There are 6 equations there, it appears to me.
You indicate that only u,v,w,x,y,z and t are variables are variables, but you show u' and v' and so on, which implies that u, v,w, x, y, and z are functions rather than variables.
Is y2 a constant or is it y^2 ?
Is ∂L/∂u the derivative of L with respect to u? If it is then that implies you have at least 7 functions (but only 6 equations)
Is sgn(v) the sign() function applied to v?
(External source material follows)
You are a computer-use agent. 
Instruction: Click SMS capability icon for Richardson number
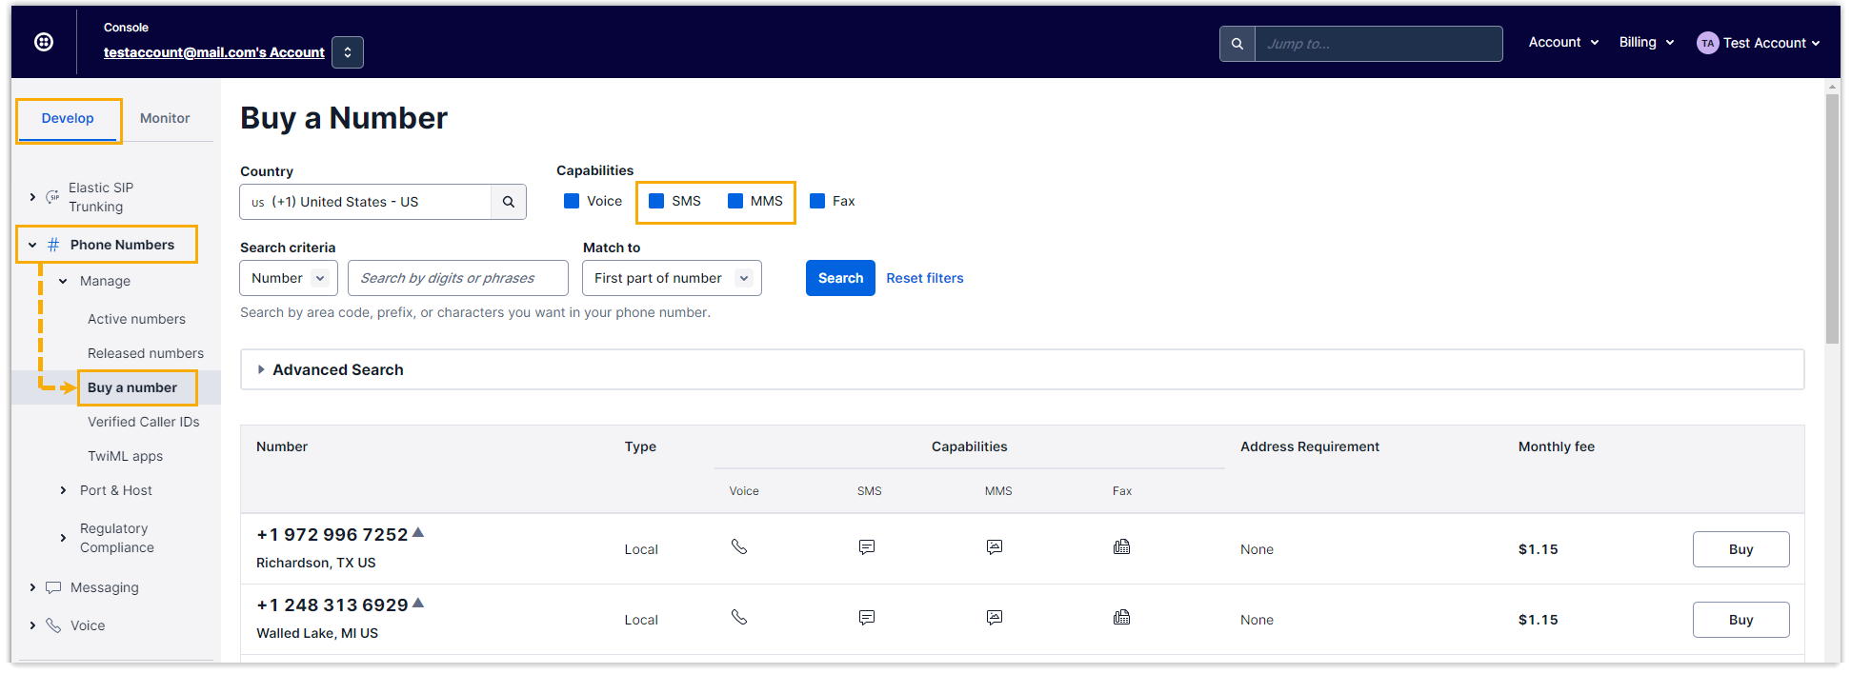867,547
If it is, then what value is sgn(0) ? Some places define sgn(0) as NaN and some define it as 0 and some define it as 1.
Your definition of x' starts with 1/m2[EXPRESSION] . Are we to take that as (1/m2)*(EXPRESSION), or are we to take that as 1/(m2*(EXPRESSION)) ?
As you have some variables that appear to be constructed of more than one character, we cannot tell whether cv is a single constant or if it is instead c*v .
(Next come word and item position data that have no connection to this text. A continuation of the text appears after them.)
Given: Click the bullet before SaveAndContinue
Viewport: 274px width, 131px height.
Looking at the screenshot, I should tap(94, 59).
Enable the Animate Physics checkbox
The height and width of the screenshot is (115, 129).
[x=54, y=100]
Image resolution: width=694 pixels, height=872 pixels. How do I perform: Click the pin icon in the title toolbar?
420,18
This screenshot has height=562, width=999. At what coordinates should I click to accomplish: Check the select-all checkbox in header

Is 2∂L/∂uv 2*v*diff(L(t),u(t)) ? Or is it 2*diff(L(t),u(t)*v(t)) ?
Is ∂^2 L intended to be diff(L(t),t,t) ?
Please rewrite your expressions in full operator notation, using * for all multiplications, and converting all characters such as μ and ∂ to characters that are valid in MATLAB expressions, and converting all function calls to their MATLAB equivalents. Use () when necessary, but do not use [] or else we will interpret that portion as being the construction of a vector.
If ∂ is the differential operator, then since u is really u(t), a function rather than a variable, ∂L/∂u would have to be the differential of one function with respect to a second function. In such a case, you would not have ODE: you would have PDE, it seems to me.